The trucker knelt down and lifted Doot's head. His son's eyes dragged open; they pulled a glimmer of recognition into focus, then started to fade away again. The trucker stood, bringing Doot up with him. Doot hung, limp from exhaustion, against his father.
He brushed his hand against Doot's brow. "What the hell happened out here?"
Doot opened his mouth, as though about to speak, then shook his head. It would have to wait.
The other figure, a girl he recognized now from Doot's high school, had stirred, raising her face from the ground. Her clothes were sodden and stained dark. The trucker left his son wobbling for a moment, and helped the girl to her feet.
"You all right?" He bent down to look in her eyes.
A nod. "I'm…" She drew a deep breath. "We're okay."
He walked them toward the truck, one on either side, their arms thrown over his shoulders.
Doot stopped halfway up the la
ne. He turned his head, looking back at the remains of the building. This close to him, the trucker studied his son's face. He hadn't ever seen him like this. No longer a gangly kid, but… different. Older, and harder, as though the fire had melted something out of him.
"What is it, son?" He tried to see into Doot's eyes. "What's wrong?"
Doot's gaze went out to the empty hills. He shook his head, slowly.
"Nothing." His voice quiet. "I just want to get out of here."
Then he turned back toward his father and the girl, and smiled-his real smile-and walked with them toward the truck.
***
The hawk circled in the radiant sky. The scent of fire and smoke had drawn it; sometimes, when the endless sweeps of dry grass burned, the flames drove the small, tender creatures out into the open. Or when the fire was gone, leaving nothing but the blackened valley fields, the dead things brought out others to feed on the scorched carcasses. Then the hawk could wheel about, and dive, and eat his fill.
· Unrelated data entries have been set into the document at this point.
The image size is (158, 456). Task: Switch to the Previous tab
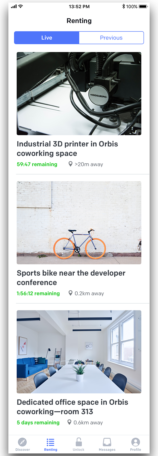pos(111,38)
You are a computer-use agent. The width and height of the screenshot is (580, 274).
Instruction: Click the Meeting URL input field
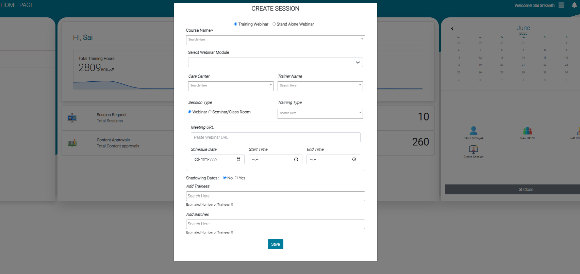[x=275, y=138]
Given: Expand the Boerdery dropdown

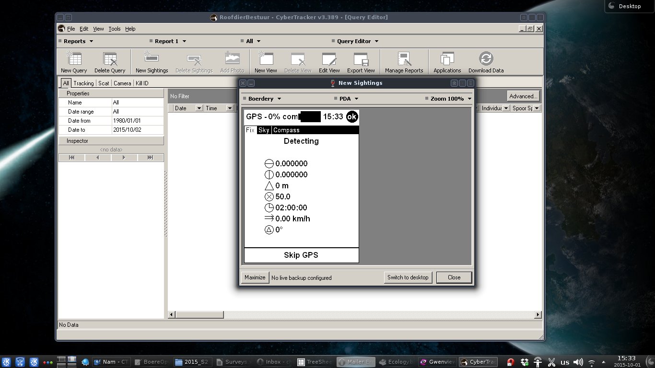Looking at the screenshot, I should point(264,99).
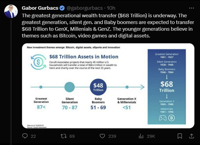Like the tweet with the heart icon
Screen dimensions: 200x145
(102, 136)
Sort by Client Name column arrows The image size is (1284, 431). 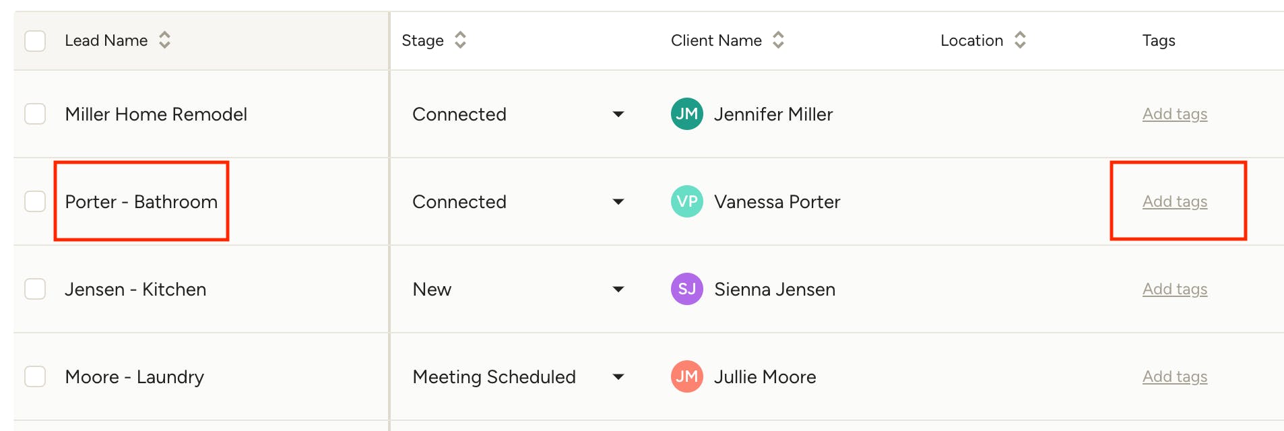(x=778, y=40)
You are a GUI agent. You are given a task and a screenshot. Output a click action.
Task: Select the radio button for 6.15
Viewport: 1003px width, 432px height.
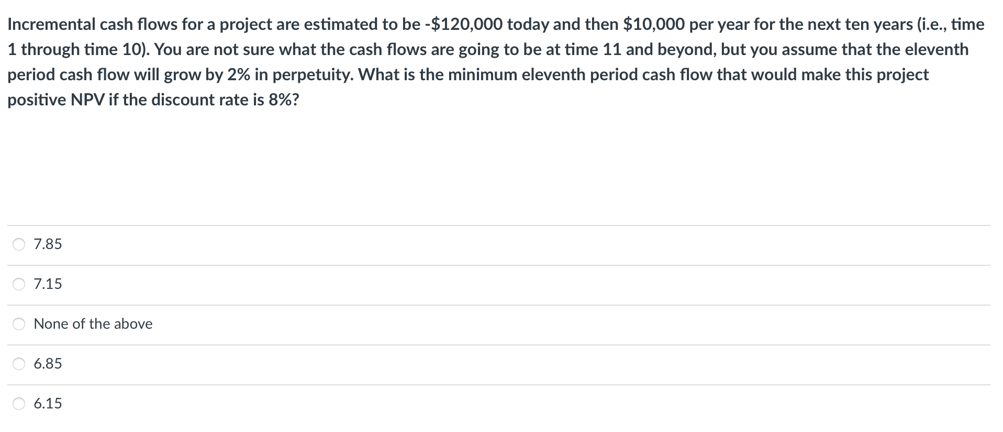coord(19,404)
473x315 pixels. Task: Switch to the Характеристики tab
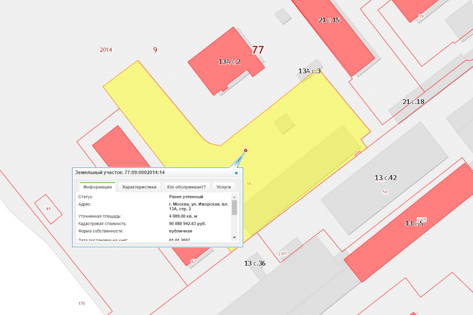tap(139, 187)
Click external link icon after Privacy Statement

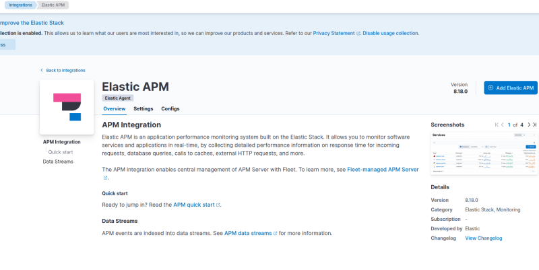coord(358,33)
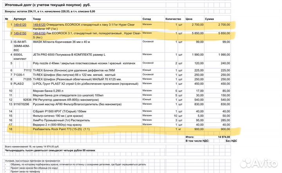Open the 149-6150 article link
The height and width of the screenshot is (173, 282).
20,33
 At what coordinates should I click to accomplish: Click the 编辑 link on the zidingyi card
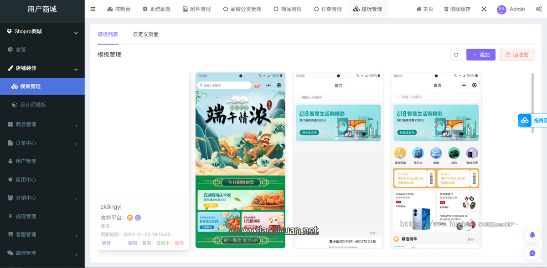point(132,243)
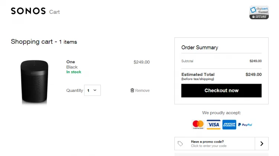Screen dimensions: 279x156
Task: Click the Estimated Total amount
Action: click(x=253, y=74)
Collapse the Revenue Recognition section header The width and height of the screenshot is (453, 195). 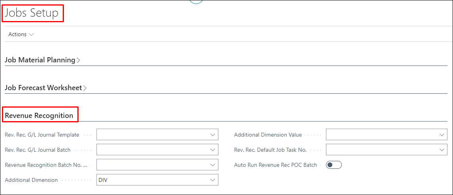pyautogui.click(x=39, y=116)
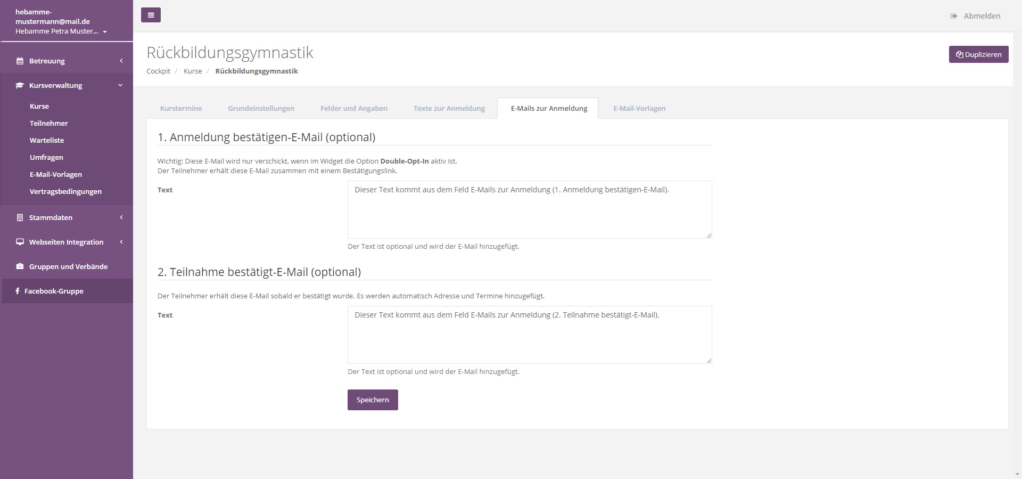Click the Gruppen und Verbände briefcase icon

tap(20, 266)

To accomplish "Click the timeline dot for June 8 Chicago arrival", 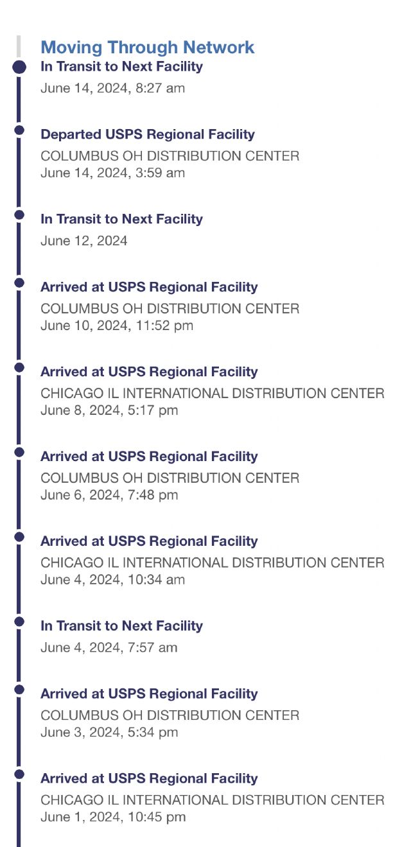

But not this time. There were dead things in the ashes-one burned, a thing of ash itself; the other still wet and red, soft hanging meat on the arms clawing up from the bottom of the empty pool. The pieces of another lay mired in the thick, shallow water. But nothing would approach these things to pick apart the bones and find the bits that could be eaten. The dead things smelled of death, and worse; their decay seeped into the earth and poisoned it.
The hawk's wings stroked the air, lifting it above the dry hills. Its razor eye saw a shack below, in a small open space. And a stone basin, filled near to its edge with dark, oily-looking water. The water shimmered with circular ripples from the slow dripping of the spigot at the basin's head.
The hawk spiraled upward. But it could still see. Everything-that was its nature. It saw a lean wolf shape come out of the shaded recesses of the hills. The animal put its paws on the basin's edge and leaned its sharp-pointed muzzle over. It drank, tongue lapping up the water.